4 MART DÜNYA OBEZİTE GÜNÜ İLE İLGİLİ İLÇE SAĞLIK MÜDÜRÜNDEN AÇIKLAMA
Obezite, günümüzde gelişmiş ve gelişmekte olan ülkelerin en önemli sağlık sorunları arasında yer almaktadır. Obezite genel olarak bedenin yağ kütlesinin yağsız kütleye oranının aşırı artması sonucu boy uzunluğuna göre vücut ağırlığının arzu edilen düzeyin üstüne çıkmasıdır.
Bilindiği üzere beslenme; anne karnında başlayarak yaşamın sonlandığı ana kadar devam eden yaşamın vazgeçilmez bir ihtiyacıdır
İnsanın büyümesi, gelişmesi, sağlıklı ve üretken olarak uzun süre yaşaması için gerekli olan besin öğelerini yeterli ve dengeli miktarda alıp vücutta kullanabilmesidir.
Karın doyurmak, açlığı bastırmak, canının çektiği şeyleri yemek veya içmek değildir.
Günlük yaşamda bireylerin (gebe, emzikli, bebek, okul çocuğu, genç, yaşlı, işçi, sporcu, kalp-damar, şeker, yüksek tansiyon hastalığı, solunum yolu bozuklukları vb.) yaşa, cinsiyete, yaptığı işe, genetik ve fizyolojik özelliklerine ve hastalık durumuna göre değişen günlük enerjiye ihtiyacı vardır.
Sağlıklı bir yaşam sürdürmek için, alınan enerji ile harcanan enerjinin dengede tutulması gerekmektedir.
Yetişkin erkeklerde vücut ağırlığının %15-18'i, kadınlarda ise %20-25'ini yağ dokusu oluşturmaktadır. Bu oranın erkeklerde %25, kadınlarda ise %30'un üstüne çıkması obeziteyi oluşturmaktadır.
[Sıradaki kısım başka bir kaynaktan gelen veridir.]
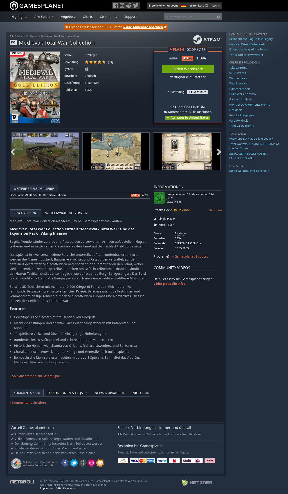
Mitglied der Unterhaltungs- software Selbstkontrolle (40, 463)
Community (108, 16)
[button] (183, 5)
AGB (58, 488)
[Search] (218, 16)
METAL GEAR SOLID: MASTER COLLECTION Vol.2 (248, 156)
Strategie (32, 36)
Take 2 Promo (238, 68)
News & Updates (110, 393)
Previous (12, 151)
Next (219, 151)
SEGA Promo (237, 73)
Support (130, 16)
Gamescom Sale (239, 89)
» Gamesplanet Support (190, 256)
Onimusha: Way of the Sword (248, 49)
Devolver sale (238, 83)
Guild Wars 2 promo (242, 94)
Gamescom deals (240, 99)
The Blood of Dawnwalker (246, 55)
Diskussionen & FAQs (67, 393)
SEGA (88, 90)
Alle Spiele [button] (42, 16)
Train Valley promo (241, 126)
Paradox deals (238, 120)
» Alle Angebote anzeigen (143, 27)
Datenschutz (70, 488)
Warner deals (238, 78)
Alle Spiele (16, 36)
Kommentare (27, 393)
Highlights (19, 16)
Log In (216, 5)
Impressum (46, 488)
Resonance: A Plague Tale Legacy (251, 39)
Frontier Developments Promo (249, 104)
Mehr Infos (215, 210)
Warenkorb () (199, 5)
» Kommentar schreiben (28, 402)
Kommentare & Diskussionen (189, 112)
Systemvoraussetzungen (66, 213)
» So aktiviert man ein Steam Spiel (35, 376)
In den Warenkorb (187, 68)
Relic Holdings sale (241, 115)
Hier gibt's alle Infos (170, 284)
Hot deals (235, 110)
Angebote (68, 16)
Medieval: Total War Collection (60, 36)
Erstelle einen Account (163, 5)
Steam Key (92, 83)
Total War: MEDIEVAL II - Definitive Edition (38, 195)
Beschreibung (25, 213)
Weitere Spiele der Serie (34, 188)
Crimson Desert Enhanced (246, 44)
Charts (88, 16)
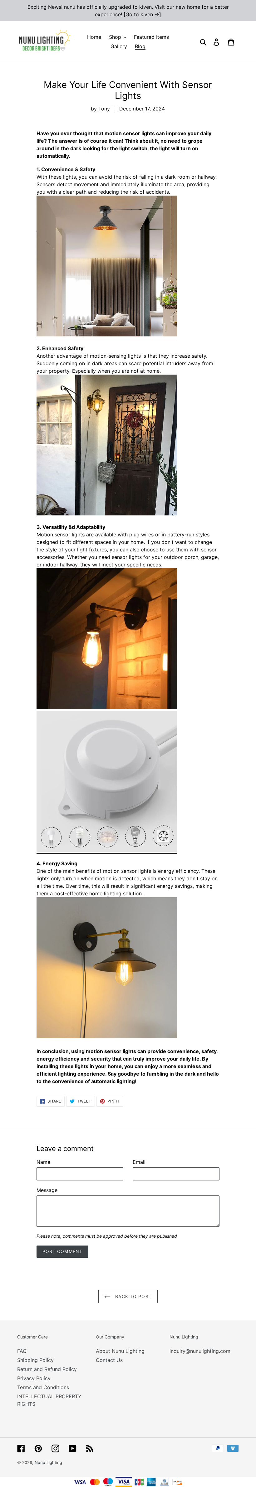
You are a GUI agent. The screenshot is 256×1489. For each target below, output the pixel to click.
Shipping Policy (35, 1360)
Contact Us (109, 1360)
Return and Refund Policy (47, 1369)
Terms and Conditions (43, 1387)
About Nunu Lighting (120, 1351)
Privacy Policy (34, 1378)
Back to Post (133, 1296)
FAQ (22, 1351)
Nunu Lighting (48, 1462)
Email (139, 1162)
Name (43, 1162)
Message (47, 1190)
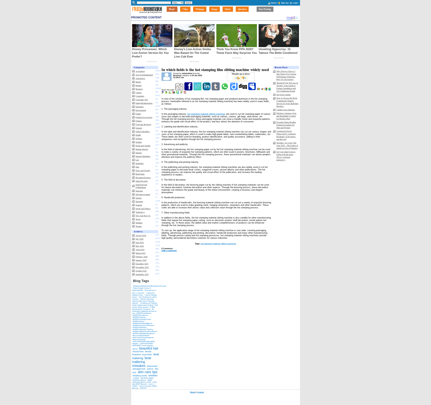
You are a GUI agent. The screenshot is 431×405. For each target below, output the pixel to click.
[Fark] (162, 93)
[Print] (181, 93)
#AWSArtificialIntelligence (142, 323)
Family (138, 113)
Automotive (140, 78)
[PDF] (185, 93)
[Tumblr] (216, 90)
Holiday (139, 142)
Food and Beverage (143, 124)
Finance (139, 120)
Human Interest (142, 149)
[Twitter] (197, 90)
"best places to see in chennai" (144, 291)
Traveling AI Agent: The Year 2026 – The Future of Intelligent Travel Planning (287, 145)
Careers (139, 92)
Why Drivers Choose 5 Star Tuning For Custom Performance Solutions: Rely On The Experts (286, 75)
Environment (141, 110)
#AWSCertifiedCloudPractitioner (145, 331)
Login (295, 3)
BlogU (172, 9)
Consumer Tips (142, 99)
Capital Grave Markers (285, 109)
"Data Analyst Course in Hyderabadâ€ (141, 289)
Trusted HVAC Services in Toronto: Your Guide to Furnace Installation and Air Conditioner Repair (287, 86)
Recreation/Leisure (143, 177)
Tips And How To (143, 215)
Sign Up (284, 3)
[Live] (258, 90)
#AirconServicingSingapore (143, 337)
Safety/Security (142, 181)
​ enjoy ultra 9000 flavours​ (144, 383)
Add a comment (169, 250)
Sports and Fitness (143, 208)
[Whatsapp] (225, 90)
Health (138, 135)
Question (242, 9)
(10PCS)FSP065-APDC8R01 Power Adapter (142, 344)
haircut (150, 369)
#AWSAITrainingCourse (142, 319)
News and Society (143, 170)
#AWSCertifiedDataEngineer (144, 333)
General (139, 128)
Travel (138, 219)
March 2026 (140, 253)
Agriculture (140, 71)
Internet (139, 152)
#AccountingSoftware (141, 335)
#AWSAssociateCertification (143, 325)
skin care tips (147, 372)
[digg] (243, 90)
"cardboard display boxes (143, 294)
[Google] (266, 90)
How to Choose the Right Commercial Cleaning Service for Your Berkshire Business (287, 102)
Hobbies (139, 138)
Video (185, 9)
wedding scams (140, 375)
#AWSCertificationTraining (143, 329)
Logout (200, 392)
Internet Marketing (143, 156)
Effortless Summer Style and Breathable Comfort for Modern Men (286, 116)
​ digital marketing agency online (142, 381)
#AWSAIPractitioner (140, 315)
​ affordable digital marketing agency (142, 379)
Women (139, 226)
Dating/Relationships (144, 103)
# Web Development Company (143, 308)
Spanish (139, 205)
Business (139, 89)
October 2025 (141, 270)
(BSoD (135, 349)
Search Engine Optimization (141, 186)
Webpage (199, 9)
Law (137, 159)
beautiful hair (148, 348)
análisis (136, 378)
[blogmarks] (166, 93)
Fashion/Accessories (144, 117)
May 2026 (140, 246)
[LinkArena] (170, 93)
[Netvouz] (177, 93)
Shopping (139, 201)
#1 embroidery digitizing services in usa (144, 311)
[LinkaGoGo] (174, 93)
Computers (140, 96)
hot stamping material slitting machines (206, 114)
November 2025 (142, 267)
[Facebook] (188, 90)
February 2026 (142, 256)
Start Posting (265, 9)
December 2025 (142, 263)
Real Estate (140, 174)
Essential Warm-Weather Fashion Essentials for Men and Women (286, 125)
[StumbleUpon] (269, 90)
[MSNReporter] (262, 90)
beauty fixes (138, 351)
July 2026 (140, 239)
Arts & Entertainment (144, 74)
Günlük alınan enerjinin harcanan enerjiden fazla olması durumunda, harcanamayan enerji vucutta yağ olarak depolanmakta ve obezite oluşumuna neden olmaktadır.
Buna paralel olarak, günümüz teknolojisindeki gelişmeler, yaşamı kolaylaştırmakla birlikte, günlük hareketleri önemli ölçüde sınırlamıştır.
Anlaşılacağı üzere obezite; besinlerle alınan enerjinin (kalori) harcanan enerjiden fazla olması ve fazla enerjinin vücutta yağ olarak depolanması (%20 veya daha fazla) sonucu ortaya çıkan, yaşam kalitesini ve süresini olumsuz yönde etkileyen bir hastalık olarak kabul edilmektedir.
Dünya Sağlık Örgütü (DSÖ) tarafından da obezite, sağlığı bozacak ölçüde vücutta aşırı yağ birikmesi olarak tanımlanmıştır.
Obezitenin oluşmasında başlıca risk faktörleri aşağıda sıralanmıştır:
Aşırı ve yanlış beslenme alışkanlıkları Yetersiz fiziksel aktivite Yaş Cinsiyet Eğitim düzeyi Sosyo – kültürel etmenler Gelir durumu Hormonal ve metabolik etmenler Genetik etmenler Psikolojik problemler Sık aralıklarla çok düşük enerjili diyetler uygulama Sigara- alkol kullanma durumu Kullanılan bazı ilaçlar (antideprasanlar vb.) Doğum sayısı ve doğumlar arası süre
Obezitenin gelişmesinde dikkat edilmesi gereken faktörlerden biri de yaşamın ilk yıllarındaki beslenme şeklidir. Yapılan çalışmalarda, obezite görülme sıklığının anne sütü ile beslenen çocuklarda, anne sütü ile beslenmeyen çocuklara göre daha düşük oranlarda olduğu, anne sütü verme süresinin, tamamlayıcı besinlerin türü, miktarı ve başlama zamanlarının obezite oluşumunu etkilediği bildirilmektedir.
DSÖ ve UNICEF (Birleşmiş Milletler Çocuklara Yardım Fonu) tarafından yayımlanan çeşitli dökümanlarda 6 ay tek başına anne sütü verilmesinin, 6.aydan sonra emzirmenin sürdürülmesi ile birlikte güvenilir ve uygun kalite ve miktarda tamamlayıcı besinlere başlanılmasının ve en az 2 yıl emzirmenin devam ettirilmesinin kısa ve uzun dönemde obezite ve kronik hastalık riskini azaltabileceği belirtilmiştir.